| Objective |
Format each line of the rows below as a Markdown table with the columns Line and Content, numbering the lines in the Line column. Skip blank lines and leave out the pictures.
"""
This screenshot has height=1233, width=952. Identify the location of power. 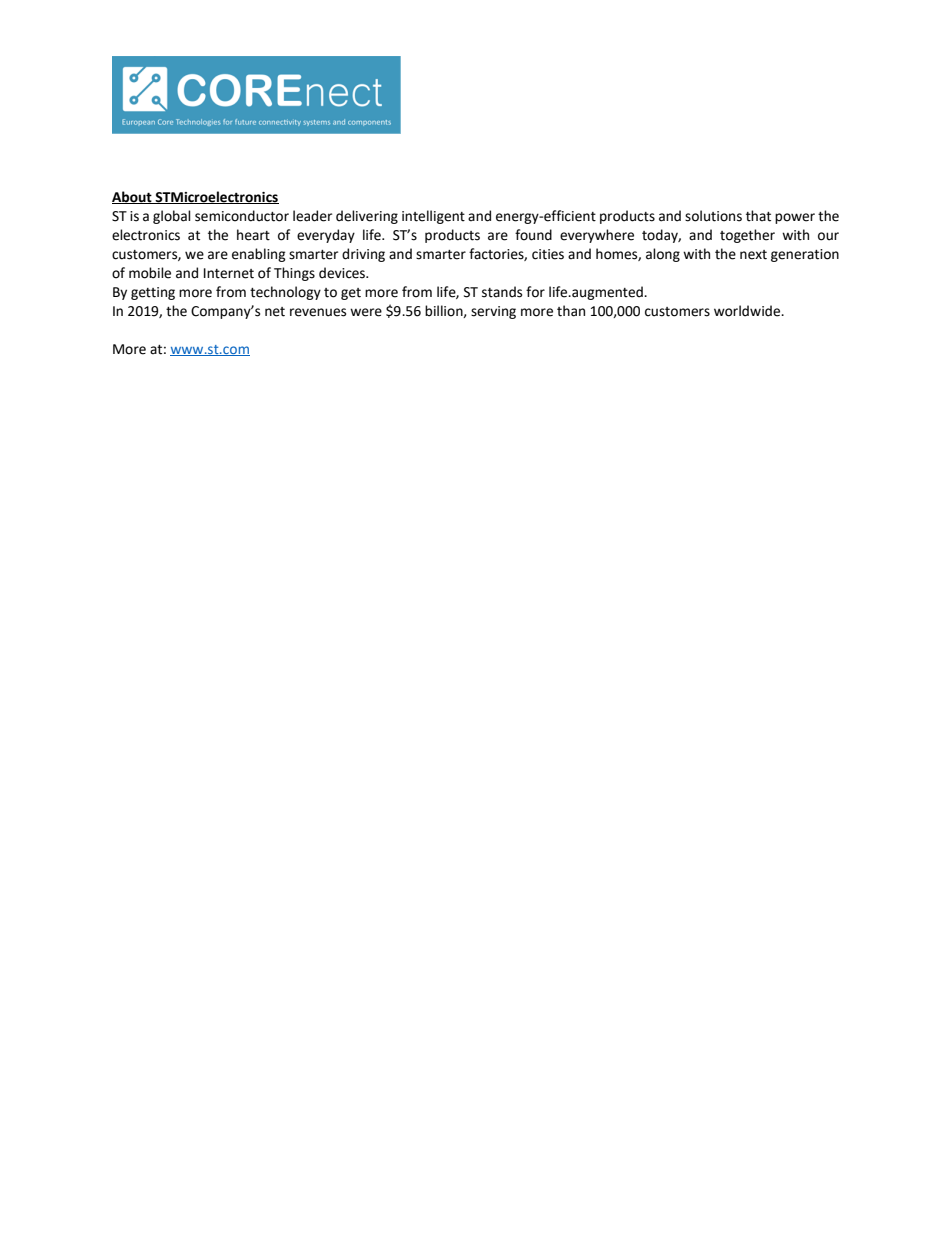
(795, 218).
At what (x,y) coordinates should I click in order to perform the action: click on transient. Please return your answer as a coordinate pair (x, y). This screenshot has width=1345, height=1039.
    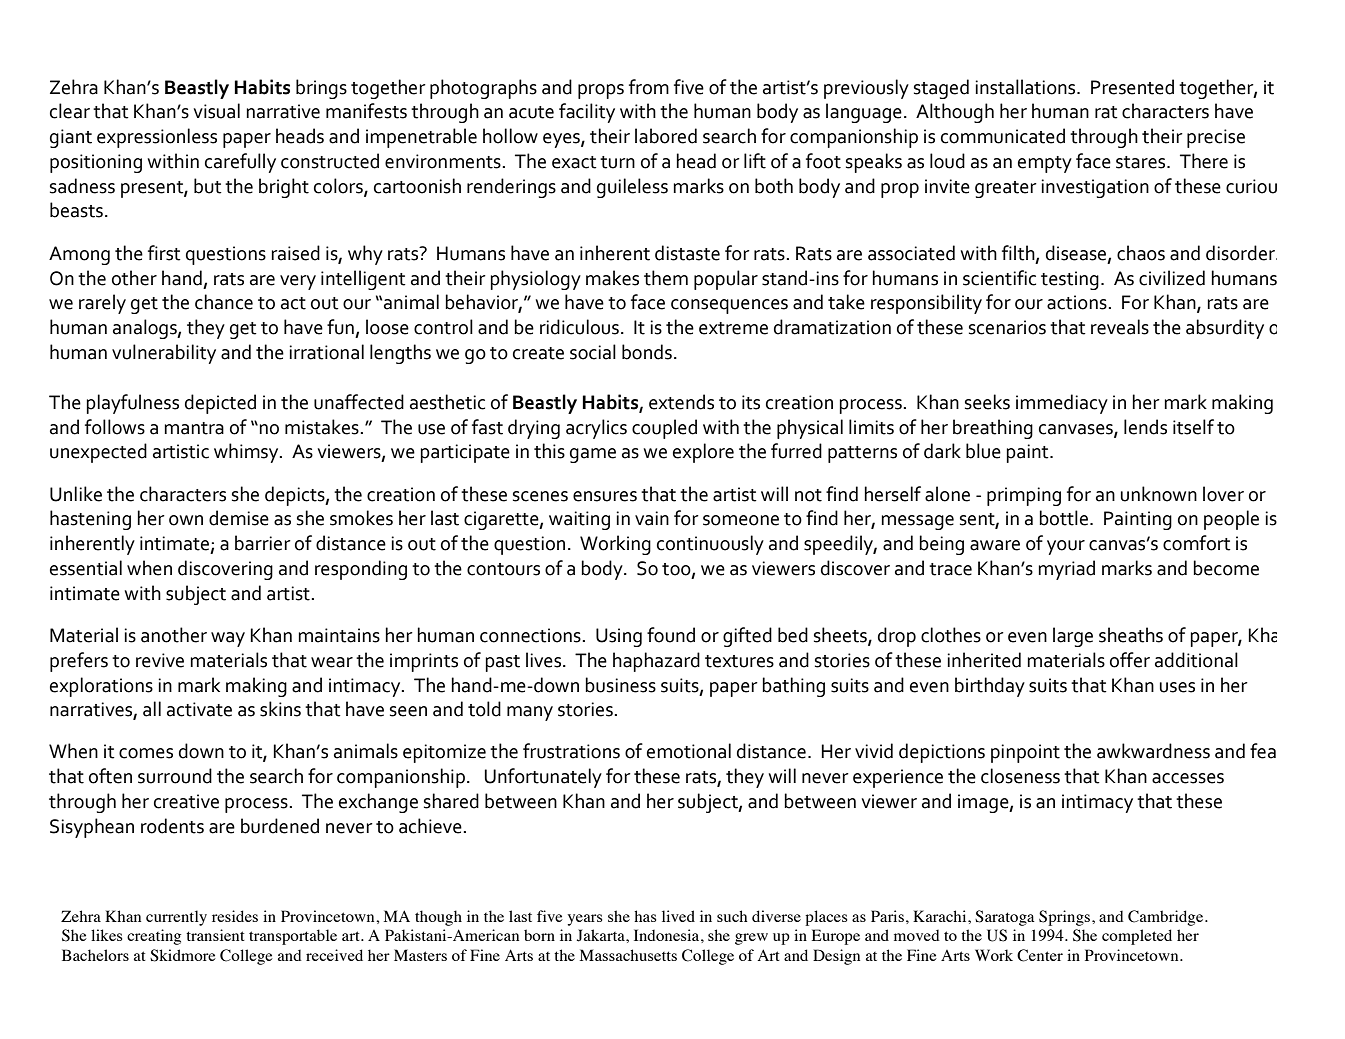
    Looking at the image, I should click on (215, 935).
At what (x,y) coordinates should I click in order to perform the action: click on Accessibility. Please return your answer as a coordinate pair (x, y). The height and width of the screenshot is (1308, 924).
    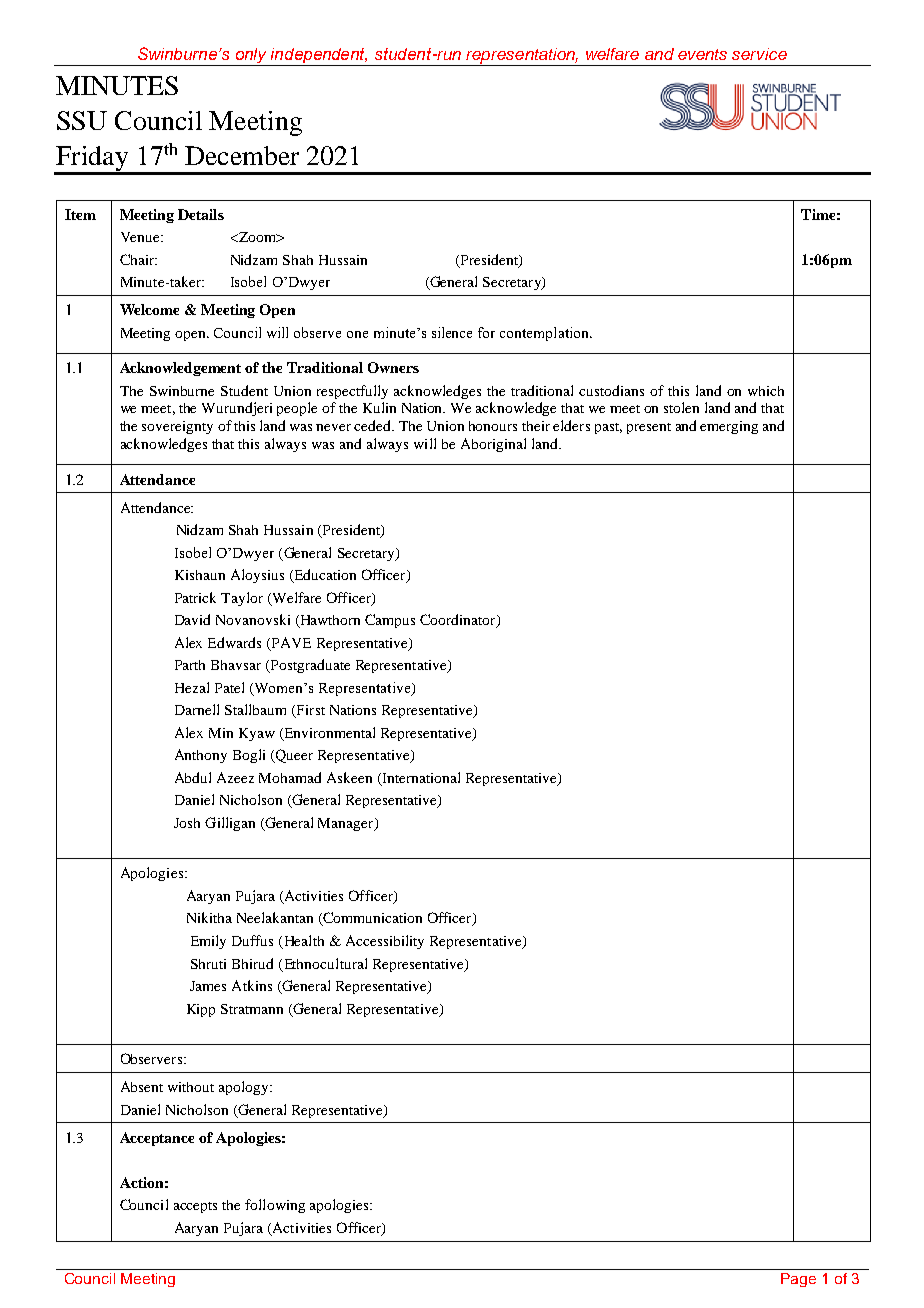
    Looking at the image, I should click on (385, 942).
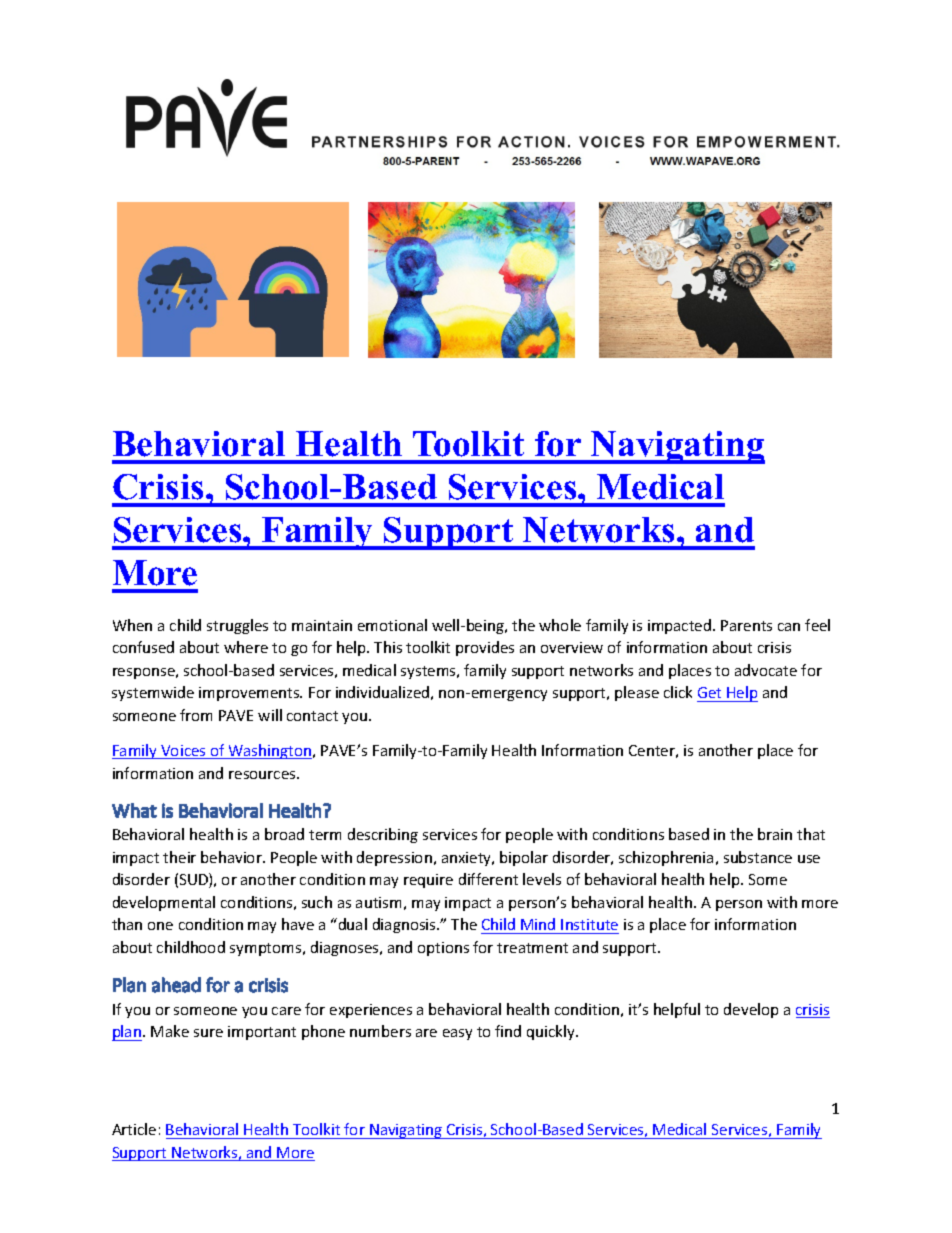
"""
| Result of this exercise |
| Line | Content |
|---|---|
| 1 | This screenshot has height=1233, width=952. Identify the location of power.  |
| 2 | (795, 218). |
| 3 | At what (x,y) coordinates should I click in order to perform the action: click on transient. Please return your answer as a coordinate pair (x, y). This screenshot has width=1345, height=1039. |
| 4 |     Looking at the image, I should click on (215, 935). |
| 5 | At what (x,y) coordinates should I click in order to perform the action: click on Accessibility. Please return your answer as a coordinate pair (x, y). The height and width of the screenshot is (1308, 924). |
| 6 |     Looking at the image, I should click on (385, 942). |